Mas não foi para esse detalhe aborrecido (quem quer ainda contemplar aqueles corpos esqueléticos, os olhos imensos e desesperados, dos famintos deste mundo chato?) que se usou a inimaginável riqueza que salvaria bancos, banqueiros e empresas. Não muito longe, mas aqui mesmo, em nosso planeta, seria preciso talvez bem menos riqueza do que essa que agora se derrama, para que milhões de pessoas deixassem de morrer de fome, tivessem casa, roupa e saúde. Ninguém faz o suficiente, explodem os presidentes de organizações humanitárias, avisam os jornalistas que por lá se aventuram, reclamam os médicos compassivos e pessoas que não podem tapar olhos e ouvidos para tão desmedida calamidade.
Eu me pergunto com que artifício psicológico conseguimos sobreviver diariamente, dormir, sonhar, transar, comprar, conversar, negociar, tendo essa riqueza toda armazenada, enquanto milhões morrem por lhes faltar o mínimo, o mais essencial e simples. Crianças esqueléticas cobertas de moscas, que, com o olhar vidrado, ainda respiram, enquanto bilhões circulam, trilhões, em bolsos e bolsas privilegiados. Mas nós continuamos vivendo. Achamos que não temos nada com isso – o que é que eu posso fazer, afinal? São vidas humanas, é verdade, mas... E quando foram bolsas, bancos, valores não morais, todos os responsáveis se agitaram, sacudiram os ossos ou as banhas e, assustados, soltaram dinheiro.

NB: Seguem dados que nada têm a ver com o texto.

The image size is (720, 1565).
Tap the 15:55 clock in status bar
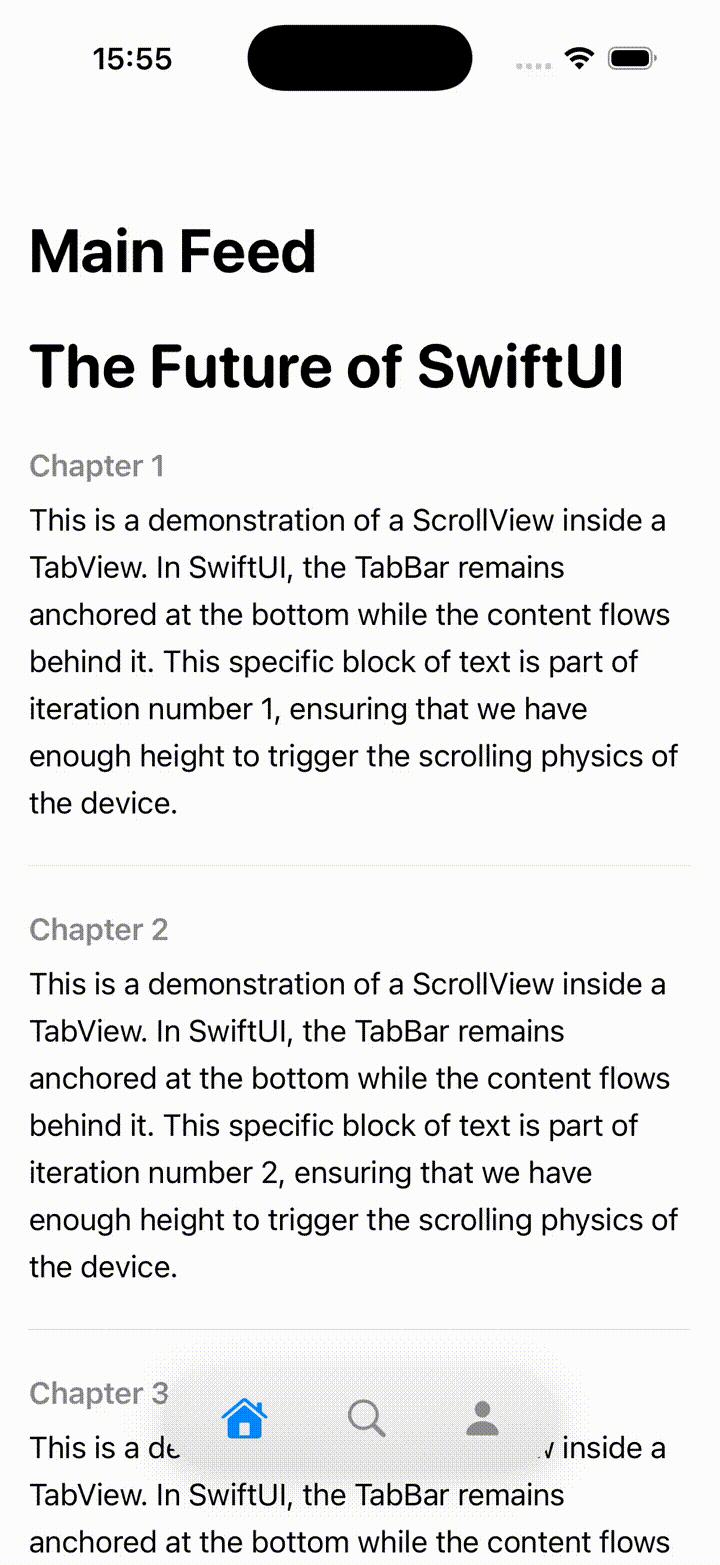[133, 59]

Ainda se fala em "volatilidade", mas reina uma certa alegria porque as bolsas sobem, os bancos se salvam, tudo está quase resolvido, ainda mais por aqui, onde não haverá mais do que umas ondinhas bestas. Verdade que milhões continuam morrendo, agora mesmo. Não pela peste negra, não pela bomba atômica, mas porque lhes falta pão, remédio, interesse. Parecem uns bichos incômodos, não cavalos de raça, não cachorros de madame, não touros reprodutores: suas imagens chateiam como as dos cavalos de carrocinha nas regiões urbanas, surrados até a exaustão, ou as dos meninos magricelas que nos importunam na esquina. A gente desvia o olhar, mas agora sabemos que o dinheiro existe, tanto que nós, pobres mortais, nem conseguimos avaliar. Estava guardadinho, e agora escorre para os bolsos que vão de novo agilizar as bolsas, enquanto as vidas continuam se consumindo, milhões e milhões, aqui mesmo neste mundo globalizado.